Photo by Katie Miller
Something feels a little bit off about the cover of Weyes Blood’s new album, Front Row Seat to Earth. The first thing to notice is Natalie Mering, the sole member of Weyes Blood, reclining in a shiny blue suit and a pair of dirty white sneakers. But step back a bit and scan the landscape behind her and the cheekily glamorous look of it seems a bit more unsettling. It’s a vast, open expanse of mountains and water, pools surrounding the narrow bank where she’s positioned. One way to look at it is as a peaceful, natural setting. But viewed another way, it might be seen as a barren wasteland: The end of civilization.
It’s not the first time that Weyes Blood (pronounced “wise blood”) has nodded to dystopia. In fact, one track on Front Row Seat—released in 2016 via Mexican Summer—explicitly deals with a rapidly deteriorating society (like the one we’re experiencing now) as viewed through screens. There’s some humor to it—the chorus goes “y-o-l-o-why,” making a palindromic pun—but through a gentle folk arrangement reminiscent of early ‘70s Joni Mitchell, Mering seeks solace through a period of uncomfortable transition: “Used to think it was bad/That we were all going mad/But now it’s fine to leave... Carry me through the waves of change.” It’s both terrifying and comforting.
In a phone interview from her home in Los Angeles, Mering says that she’s always been fascinated by ideas of apocalypse and dystopia.
“I think it’s happening in our lifetime,” she says. “And it’s always been happening. It’s part of human experience, human civilization. There’s always a dark underbelly. Humans are founded on cataclysm, I think.”
When asked if she’s a pessimist, however, Mering argues that seeing darkness on the horizon doesn’t necessarily mean that she assumes the worst.
“No,” she says, pausing to sort out her perspective. “Maybe a realist? I don’t know. I try not to be too pessimistic, but I think it’s important to embrace the themes of dystopia, because it might be an inevitability. As elastic, evolutionary beings we can shift our perspectives and not see something dystopian as the end.”
If Weyes Blood’s music is infused with darkness, pessimistic or not, it’s delivered through beautifully elaborate vessels. While everything that Mering writes is beautiful, sometimes it’s stark in arrangement and sometimes it’s expansive and intricately composed. And sure, she goes to some uncomfortable places, whether it’s the black-screen view of the apocalypse in “Generation Why” or the breakup narrative of “Seven Words,” complete with a somewhat disturbing video featuring a physical altercation in the ocean. But whatever complex emotions Mering aims to convey through her music, she does so via songs that evoke a wide spectrum of classic pop, from Judee Sill to Fleetwood Mac.
To hear the production on Front Row Seat to Earth, it’s hard not to come away from it thinking it’s the kind of record that took years to make. And while Mering did spend a few months refining half of the songs on tour before recording them, she says that most of the songs came to her in spontaneous bursts.

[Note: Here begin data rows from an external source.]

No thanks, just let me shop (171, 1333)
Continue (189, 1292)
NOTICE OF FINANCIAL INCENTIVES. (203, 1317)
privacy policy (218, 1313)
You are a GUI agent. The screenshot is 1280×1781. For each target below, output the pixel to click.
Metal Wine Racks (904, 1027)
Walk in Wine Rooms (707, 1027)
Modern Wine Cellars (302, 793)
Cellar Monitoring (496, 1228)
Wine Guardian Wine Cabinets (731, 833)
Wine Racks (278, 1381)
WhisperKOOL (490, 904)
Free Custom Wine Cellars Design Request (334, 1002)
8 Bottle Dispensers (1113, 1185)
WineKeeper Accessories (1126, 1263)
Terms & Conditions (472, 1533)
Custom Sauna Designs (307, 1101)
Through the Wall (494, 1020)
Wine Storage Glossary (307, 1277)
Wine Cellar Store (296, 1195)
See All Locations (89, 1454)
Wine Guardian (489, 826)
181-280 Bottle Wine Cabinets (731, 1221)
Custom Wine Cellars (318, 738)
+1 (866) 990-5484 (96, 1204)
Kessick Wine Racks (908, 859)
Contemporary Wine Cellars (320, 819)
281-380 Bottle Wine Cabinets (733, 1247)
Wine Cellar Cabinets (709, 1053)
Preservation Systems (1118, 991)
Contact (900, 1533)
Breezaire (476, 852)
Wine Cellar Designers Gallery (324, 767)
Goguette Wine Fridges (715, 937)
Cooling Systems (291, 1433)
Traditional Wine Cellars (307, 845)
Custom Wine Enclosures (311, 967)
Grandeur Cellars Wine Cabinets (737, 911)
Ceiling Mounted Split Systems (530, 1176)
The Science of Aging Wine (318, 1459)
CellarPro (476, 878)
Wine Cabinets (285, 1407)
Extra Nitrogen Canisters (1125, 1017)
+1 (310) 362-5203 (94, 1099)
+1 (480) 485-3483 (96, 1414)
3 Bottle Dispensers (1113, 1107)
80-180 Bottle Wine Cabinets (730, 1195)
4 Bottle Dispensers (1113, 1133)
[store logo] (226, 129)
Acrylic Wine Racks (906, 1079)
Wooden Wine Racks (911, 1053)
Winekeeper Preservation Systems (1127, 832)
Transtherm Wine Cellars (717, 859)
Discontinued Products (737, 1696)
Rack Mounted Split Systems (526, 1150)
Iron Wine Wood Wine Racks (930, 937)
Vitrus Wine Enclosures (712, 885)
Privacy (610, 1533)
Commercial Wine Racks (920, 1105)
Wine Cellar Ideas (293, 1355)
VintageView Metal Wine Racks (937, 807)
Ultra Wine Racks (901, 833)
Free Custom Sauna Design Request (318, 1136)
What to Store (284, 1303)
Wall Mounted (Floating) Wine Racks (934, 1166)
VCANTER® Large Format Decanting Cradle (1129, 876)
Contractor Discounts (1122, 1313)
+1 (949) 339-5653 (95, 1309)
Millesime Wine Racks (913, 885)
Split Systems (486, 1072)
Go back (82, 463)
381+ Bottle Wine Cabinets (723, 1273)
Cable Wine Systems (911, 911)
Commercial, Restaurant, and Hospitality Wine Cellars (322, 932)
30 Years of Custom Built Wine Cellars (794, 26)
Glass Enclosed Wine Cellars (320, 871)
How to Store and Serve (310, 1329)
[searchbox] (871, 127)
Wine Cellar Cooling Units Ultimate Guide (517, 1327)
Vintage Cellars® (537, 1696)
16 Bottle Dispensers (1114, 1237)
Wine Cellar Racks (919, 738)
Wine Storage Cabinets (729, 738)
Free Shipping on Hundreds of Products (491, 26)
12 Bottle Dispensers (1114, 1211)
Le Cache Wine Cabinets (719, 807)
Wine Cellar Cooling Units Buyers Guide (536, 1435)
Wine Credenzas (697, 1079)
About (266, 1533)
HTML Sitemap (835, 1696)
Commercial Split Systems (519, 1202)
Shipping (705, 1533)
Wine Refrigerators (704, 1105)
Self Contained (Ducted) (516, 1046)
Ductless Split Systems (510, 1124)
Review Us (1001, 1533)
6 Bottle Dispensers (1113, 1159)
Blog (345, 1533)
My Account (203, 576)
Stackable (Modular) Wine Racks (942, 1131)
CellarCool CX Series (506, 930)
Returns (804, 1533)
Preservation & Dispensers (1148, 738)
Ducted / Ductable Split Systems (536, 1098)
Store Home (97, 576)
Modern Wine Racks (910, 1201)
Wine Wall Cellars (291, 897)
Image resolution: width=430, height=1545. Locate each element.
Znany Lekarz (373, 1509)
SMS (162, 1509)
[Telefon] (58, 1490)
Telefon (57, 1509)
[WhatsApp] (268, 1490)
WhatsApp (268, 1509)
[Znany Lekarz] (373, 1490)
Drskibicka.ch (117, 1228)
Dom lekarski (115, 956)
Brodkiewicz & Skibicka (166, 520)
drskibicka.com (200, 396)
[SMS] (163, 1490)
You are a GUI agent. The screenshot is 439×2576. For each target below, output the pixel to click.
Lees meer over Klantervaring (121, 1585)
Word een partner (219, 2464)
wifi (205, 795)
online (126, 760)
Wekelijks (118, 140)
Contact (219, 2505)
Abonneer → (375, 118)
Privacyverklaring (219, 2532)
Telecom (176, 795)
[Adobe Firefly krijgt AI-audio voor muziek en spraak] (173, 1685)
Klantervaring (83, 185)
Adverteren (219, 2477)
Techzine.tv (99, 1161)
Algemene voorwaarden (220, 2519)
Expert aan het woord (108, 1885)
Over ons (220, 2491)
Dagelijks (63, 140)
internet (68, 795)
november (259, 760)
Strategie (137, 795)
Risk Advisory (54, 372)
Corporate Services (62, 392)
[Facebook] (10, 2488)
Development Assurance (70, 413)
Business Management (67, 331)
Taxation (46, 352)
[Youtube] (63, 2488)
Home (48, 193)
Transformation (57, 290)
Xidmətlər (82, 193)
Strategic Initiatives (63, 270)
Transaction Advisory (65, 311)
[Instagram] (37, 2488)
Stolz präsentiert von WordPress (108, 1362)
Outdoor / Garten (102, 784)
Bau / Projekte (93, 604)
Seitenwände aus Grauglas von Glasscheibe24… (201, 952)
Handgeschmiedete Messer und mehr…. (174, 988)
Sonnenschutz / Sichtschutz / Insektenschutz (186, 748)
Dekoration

“A lot of them were sort of like lightning strikes,” she says. “I was having very specific emotions and I sat down to write something and they came out fully formed. Others I wrote in pieces, but mostly it’s kind of like a weird moment where it happens all at once. The words kind of trickle in later. A lot of the record I had been touring before I recorded it. It’s a key point in the process I think. When you go in and record it, you want to know it like the back of your hand.”
Weyes Blood is a solo project, with each song written by Mering herself. Yet the album features production and drums from Chris Cohen, formerly of Deerhoof, and of late she’s collaborated with other artists. Last year she made an appearance on Drugdealer’s The End of Comedy, and in January she released a collaborative EP with psychedelic pop weirdo Ariel Pink titled Tears on Fire. Mering says that she has a system for how she likes to make her own records, but working with other artists gives her an opportunity to see a different approach.
“I think because I’ve been a solo musician for so long I do enjoy a collaboration,” she says. “When I get a chance to work with someone else, I embrace the opportunity. It’s fun. Doing everything by yourself takes a lot of existential strength. You carry all this weight by yourself. But when you collaborate, you can lean on each other.
“I’m pretty set in my ways of what I like, but occasionally I’ll learn to have more of an attitude shift,” she says of the collaborative process. “Generally, I do what I do. But I appreciate seeing another perspective. There’s lots of elements to making a record, so seeing how other people do it is interesting to me.”
Weyes Blood’s songs might have listeners thinking about the world’s end, or they might help nurse a broken heart. Or maybe they’ll inspire some deep, critical thought. But more than anything, Mering just hopes they inspire some kind of emotional reaction.
“I guess if I make somebody cry at a performance or something and they say, ‘I cried it was so beautiful,’ it’s good, it’s a nice release. So yeahhhh,” she says, affecting a wry tone. “I like making people cry.